Love your mag. I've got a tale, first posted on rec.boats.paddle,
that might fit in with your genre of dumb-ass adventures. If
you're interested, feel free to use it. If not, please don't
abuse me too much.
Myron 'riverman' Buck
The PRELUDE:
I was guiding a 6 day Bonaventure trip for Sunrise County
Canoe, with the usual client handful of about 9 husband/wives,
experienced and novice paddlers, and a few mid-20s 'young-uns'.

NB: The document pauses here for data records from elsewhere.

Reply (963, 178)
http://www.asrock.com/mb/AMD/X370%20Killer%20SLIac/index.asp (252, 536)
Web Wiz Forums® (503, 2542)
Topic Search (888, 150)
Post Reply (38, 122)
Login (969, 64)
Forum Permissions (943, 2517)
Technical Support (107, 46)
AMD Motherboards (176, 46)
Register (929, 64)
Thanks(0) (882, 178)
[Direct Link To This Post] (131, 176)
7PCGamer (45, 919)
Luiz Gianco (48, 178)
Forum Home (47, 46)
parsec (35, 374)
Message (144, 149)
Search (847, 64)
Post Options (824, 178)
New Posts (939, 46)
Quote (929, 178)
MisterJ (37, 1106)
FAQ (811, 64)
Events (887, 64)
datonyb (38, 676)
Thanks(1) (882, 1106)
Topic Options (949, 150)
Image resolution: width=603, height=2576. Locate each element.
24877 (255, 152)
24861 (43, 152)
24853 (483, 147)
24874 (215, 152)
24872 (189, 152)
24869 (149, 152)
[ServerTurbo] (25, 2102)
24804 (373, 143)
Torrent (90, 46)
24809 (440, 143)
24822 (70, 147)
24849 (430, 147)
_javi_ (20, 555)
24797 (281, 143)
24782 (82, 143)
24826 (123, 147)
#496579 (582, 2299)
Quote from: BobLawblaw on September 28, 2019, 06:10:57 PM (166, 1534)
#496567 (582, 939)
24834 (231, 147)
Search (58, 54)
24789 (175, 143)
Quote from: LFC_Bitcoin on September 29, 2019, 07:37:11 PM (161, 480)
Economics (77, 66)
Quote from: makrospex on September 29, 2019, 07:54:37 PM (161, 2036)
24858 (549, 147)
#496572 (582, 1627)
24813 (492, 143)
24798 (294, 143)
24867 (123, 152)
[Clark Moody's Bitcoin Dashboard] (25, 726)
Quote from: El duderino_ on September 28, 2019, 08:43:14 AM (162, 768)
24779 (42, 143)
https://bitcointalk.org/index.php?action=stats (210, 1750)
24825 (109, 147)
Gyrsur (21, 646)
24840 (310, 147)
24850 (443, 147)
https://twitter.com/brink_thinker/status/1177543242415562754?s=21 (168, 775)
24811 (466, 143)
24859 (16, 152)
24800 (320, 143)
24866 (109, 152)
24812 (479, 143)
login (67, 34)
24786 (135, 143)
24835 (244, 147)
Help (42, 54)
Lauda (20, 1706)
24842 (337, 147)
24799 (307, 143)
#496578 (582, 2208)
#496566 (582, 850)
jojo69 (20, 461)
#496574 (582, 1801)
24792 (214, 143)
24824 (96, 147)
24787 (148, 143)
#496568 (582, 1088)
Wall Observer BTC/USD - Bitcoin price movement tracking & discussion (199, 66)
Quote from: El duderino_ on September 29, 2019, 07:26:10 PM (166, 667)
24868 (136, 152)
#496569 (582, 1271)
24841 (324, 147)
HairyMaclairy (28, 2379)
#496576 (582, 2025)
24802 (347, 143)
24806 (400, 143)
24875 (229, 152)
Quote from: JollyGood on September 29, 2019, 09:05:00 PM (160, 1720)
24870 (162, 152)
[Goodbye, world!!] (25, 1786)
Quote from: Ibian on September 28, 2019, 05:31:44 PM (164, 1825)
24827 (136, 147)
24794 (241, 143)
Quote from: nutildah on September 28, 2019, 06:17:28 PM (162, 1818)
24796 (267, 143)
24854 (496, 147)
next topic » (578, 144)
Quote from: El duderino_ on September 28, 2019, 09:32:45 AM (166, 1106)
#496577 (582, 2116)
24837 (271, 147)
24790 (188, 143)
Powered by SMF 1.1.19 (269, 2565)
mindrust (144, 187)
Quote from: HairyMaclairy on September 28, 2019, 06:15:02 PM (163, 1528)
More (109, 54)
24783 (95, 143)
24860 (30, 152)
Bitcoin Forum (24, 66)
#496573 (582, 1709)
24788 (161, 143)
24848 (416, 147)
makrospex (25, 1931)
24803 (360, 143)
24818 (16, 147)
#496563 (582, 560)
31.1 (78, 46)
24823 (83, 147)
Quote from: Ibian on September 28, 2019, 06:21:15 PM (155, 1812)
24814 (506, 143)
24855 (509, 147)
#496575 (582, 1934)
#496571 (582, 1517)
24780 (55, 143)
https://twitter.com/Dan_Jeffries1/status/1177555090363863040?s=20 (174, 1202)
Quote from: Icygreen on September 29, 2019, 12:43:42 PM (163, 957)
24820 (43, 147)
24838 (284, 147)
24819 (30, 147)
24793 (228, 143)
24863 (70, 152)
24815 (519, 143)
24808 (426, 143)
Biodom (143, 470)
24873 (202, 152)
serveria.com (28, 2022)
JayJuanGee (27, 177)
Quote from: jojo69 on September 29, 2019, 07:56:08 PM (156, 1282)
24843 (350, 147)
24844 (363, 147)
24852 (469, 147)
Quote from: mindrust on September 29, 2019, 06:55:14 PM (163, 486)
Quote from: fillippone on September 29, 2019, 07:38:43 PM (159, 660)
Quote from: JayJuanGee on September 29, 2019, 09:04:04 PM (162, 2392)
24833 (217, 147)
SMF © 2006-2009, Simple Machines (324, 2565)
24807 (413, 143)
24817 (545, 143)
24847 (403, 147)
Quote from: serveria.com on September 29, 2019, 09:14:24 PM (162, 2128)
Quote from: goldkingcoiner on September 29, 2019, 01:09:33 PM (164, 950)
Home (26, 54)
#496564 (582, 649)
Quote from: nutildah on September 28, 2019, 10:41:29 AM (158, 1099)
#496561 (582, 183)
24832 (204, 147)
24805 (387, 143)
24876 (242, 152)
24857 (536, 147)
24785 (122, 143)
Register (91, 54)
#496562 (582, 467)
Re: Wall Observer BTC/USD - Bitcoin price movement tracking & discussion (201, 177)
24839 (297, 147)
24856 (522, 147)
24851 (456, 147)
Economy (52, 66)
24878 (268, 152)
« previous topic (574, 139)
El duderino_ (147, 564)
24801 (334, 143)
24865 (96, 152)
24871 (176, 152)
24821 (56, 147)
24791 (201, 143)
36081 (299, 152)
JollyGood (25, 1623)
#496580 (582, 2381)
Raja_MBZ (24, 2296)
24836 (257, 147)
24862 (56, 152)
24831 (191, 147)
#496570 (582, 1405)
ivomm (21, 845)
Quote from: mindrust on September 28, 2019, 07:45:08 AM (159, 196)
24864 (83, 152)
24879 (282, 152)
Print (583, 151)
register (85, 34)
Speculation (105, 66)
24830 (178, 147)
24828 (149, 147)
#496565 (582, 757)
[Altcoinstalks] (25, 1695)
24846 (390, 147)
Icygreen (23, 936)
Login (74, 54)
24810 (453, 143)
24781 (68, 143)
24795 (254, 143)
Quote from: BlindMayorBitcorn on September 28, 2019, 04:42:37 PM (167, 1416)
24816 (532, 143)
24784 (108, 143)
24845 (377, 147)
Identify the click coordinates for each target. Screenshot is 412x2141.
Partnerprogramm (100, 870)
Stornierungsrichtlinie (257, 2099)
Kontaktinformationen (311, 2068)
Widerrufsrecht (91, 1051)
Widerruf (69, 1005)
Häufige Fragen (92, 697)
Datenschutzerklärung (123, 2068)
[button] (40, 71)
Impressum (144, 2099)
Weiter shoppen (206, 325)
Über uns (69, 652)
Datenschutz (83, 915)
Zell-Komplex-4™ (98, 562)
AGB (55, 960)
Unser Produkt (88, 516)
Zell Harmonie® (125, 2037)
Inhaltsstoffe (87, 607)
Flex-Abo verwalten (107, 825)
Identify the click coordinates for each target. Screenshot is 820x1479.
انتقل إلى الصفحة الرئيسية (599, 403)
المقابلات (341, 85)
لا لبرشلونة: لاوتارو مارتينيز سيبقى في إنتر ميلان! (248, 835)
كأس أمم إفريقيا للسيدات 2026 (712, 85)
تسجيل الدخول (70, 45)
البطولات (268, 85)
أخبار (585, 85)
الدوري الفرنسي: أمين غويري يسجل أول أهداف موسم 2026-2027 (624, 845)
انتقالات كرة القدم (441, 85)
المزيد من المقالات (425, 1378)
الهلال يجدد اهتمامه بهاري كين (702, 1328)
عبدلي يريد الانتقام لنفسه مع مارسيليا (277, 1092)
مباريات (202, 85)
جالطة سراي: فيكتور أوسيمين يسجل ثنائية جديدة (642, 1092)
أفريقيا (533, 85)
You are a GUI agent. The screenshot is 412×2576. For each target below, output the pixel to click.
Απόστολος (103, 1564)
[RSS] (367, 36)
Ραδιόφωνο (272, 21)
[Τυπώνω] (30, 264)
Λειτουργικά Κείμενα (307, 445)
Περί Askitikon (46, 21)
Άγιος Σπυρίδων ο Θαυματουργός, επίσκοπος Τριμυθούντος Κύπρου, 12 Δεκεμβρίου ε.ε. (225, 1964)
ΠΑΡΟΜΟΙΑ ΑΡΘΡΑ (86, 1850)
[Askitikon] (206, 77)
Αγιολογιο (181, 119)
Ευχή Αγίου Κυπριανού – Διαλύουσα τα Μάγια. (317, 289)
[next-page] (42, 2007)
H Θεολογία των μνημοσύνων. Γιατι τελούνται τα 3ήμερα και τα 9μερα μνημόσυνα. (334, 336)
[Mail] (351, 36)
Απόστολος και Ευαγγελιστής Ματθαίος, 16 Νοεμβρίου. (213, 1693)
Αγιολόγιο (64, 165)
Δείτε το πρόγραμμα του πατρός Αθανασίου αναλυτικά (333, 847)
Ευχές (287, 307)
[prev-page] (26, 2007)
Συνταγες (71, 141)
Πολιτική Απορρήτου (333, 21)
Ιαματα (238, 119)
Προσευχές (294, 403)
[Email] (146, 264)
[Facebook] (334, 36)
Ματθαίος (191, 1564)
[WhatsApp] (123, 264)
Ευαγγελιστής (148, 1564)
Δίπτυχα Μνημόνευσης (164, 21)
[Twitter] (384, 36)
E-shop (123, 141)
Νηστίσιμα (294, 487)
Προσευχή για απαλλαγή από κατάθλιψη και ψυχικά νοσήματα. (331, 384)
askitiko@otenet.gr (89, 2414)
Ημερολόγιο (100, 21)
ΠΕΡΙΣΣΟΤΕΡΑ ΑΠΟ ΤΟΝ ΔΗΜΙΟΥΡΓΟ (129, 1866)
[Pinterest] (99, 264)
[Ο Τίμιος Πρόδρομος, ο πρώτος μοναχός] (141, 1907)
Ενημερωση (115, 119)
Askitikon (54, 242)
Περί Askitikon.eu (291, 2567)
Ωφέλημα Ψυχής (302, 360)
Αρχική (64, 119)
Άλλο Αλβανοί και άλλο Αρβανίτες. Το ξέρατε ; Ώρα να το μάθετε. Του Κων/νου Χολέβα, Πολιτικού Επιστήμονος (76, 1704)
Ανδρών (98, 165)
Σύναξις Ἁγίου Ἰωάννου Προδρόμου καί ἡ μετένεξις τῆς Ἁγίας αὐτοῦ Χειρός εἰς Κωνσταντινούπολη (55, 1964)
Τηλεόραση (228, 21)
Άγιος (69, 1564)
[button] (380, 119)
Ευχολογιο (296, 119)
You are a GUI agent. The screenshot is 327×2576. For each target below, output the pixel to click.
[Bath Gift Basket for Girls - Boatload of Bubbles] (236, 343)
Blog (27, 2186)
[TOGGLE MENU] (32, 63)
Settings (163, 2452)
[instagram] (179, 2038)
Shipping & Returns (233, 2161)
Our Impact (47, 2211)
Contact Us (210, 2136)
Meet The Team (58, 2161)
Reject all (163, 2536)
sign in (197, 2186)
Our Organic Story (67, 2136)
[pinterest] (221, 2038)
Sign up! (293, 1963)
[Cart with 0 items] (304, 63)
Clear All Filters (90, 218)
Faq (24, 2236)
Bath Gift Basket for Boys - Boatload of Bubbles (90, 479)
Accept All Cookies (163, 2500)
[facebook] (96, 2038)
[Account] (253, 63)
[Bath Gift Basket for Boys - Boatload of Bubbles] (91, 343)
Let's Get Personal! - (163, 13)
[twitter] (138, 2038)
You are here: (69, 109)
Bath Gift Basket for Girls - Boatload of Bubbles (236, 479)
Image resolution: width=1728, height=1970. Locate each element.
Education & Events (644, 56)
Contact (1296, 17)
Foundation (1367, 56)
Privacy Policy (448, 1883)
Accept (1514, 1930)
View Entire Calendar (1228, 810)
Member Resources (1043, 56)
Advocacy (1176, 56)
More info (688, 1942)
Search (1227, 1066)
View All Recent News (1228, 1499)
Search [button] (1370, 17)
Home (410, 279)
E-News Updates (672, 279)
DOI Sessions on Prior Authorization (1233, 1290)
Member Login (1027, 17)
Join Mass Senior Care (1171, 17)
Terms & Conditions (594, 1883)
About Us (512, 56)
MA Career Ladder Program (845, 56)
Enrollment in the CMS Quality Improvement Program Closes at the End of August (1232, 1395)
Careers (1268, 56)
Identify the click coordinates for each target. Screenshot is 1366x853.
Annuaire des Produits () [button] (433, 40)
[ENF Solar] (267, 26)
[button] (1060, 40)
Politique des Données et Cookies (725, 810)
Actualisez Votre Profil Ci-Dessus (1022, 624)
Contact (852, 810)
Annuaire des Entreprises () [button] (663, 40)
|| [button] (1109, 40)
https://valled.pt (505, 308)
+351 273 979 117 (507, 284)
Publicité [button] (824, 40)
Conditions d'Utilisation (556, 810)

The other worker on the trip was an 18 yr old 'sherpa' assistant
from California who was marginally helpful, as he was working
without pay. But he was good company, and told funny jokes which
helped keep things lively.
I had spent the week pushing hard as we had been detained
on the way up at the Canadian border for a 12 hour inspection,
which resulted in the company paying out $2500 in 'user fees'
to do business in Canada. The detainment had not only cost us
our profits, but put us a full day behind on an already brutally
tight schedule. The presence of 3 days of constant drizzle and
a few early dumps which ruined some foodstuffs added to the tension,
so I had been obsessing for a week over maps; plotting campsites,
timing river rates, readjusting menus, and worrying about every
damn thing...you know, having fun doing a trip. The only solace
was knowing that Friday, Take-Out Day, was my 30th birthday and
I had cached a bottle of Mezcal scored on a Rio Grande trip in
my duffle, and was planning to seriously hit on this incredibly
cute and inviting 25 yr old client with all my 'I'm the big bad
river guide' wiles as a birthday present to myself.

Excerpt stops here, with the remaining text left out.